Top of INPUT DATA
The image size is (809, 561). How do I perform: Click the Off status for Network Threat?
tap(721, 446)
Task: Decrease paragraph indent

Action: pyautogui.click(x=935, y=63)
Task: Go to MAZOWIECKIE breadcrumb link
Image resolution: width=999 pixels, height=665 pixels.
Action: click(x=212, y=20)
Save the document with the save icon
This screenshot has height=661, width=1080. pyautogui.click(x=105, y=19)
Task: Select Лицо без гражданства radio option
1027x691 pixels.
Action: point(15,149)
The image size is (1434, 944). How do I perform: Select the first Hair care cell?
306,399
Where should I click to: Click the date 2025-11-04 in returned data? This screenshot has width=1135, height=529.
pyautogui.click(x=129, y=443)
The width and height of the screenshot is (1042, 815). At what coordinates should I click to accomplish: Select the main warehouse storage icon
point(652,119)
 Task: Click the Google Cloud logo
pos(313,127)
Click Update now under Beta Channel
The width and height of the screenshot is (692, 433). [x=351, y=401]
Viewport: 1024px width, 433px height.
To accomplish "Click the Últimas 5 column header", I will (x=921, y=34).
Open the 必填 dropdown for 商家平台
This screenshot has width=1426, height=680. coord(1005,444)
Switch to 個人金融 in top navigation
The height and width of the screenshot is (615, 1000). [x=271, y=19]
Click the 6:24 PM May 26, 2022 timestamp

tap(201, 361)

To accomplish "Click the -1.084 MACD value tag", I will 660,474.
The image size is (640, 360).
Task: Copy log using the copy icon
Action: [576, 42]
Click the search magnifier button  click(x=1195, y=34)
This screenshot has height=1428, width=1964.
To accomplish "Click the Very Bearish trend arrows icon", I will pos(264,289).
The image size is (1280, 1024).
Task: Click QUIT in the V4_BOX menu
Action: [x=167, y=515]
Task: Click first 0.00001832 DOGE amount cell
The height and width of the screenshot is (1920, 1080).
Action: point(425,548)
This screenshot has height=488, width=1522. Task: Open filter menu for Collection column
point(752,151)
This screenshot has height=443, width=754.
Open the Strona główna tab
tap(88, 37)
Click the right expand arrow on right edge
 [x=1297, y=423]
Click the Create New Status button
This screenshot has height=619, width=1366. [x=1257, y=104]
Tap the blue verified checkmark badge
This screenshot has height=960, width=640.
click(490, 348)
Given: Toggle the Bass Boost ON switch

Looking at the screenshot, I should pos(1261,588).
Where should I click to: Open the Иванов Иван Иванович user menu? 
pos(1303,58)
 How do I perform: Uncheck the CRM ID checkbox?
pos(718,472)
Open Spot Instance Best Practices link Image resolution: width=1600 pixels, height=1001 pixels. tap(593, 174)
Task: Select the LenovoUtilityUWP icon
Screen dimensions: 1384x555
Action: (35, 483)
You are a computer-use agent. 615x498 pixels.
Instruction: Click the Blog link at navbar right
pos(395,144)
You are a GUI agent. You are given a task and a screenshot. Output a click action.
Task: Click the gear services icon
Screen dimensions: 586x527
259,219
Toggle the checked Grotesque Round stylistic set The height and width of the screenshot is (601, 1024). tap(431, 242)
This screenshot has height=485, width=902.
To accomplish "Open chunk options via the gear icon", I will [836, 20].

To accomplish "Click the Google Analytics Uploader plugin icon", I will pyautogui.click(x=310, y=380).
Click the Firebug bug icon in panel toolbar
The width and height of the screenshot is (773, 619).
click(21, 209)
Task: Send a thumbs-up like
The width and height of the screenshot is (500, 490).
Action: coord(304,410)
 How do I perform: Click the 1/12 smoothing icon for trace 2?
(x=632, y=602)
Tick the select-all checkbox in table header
Bottom of INPUT DATA
* [EXERCISE]: Scan the records for the string "gear" and show every line that contains it.

* [WRITTEN SOLUTION]:
Task: Click the gear services icon
To accomplish "Open chunk options via the gear icon", I will [836, 20].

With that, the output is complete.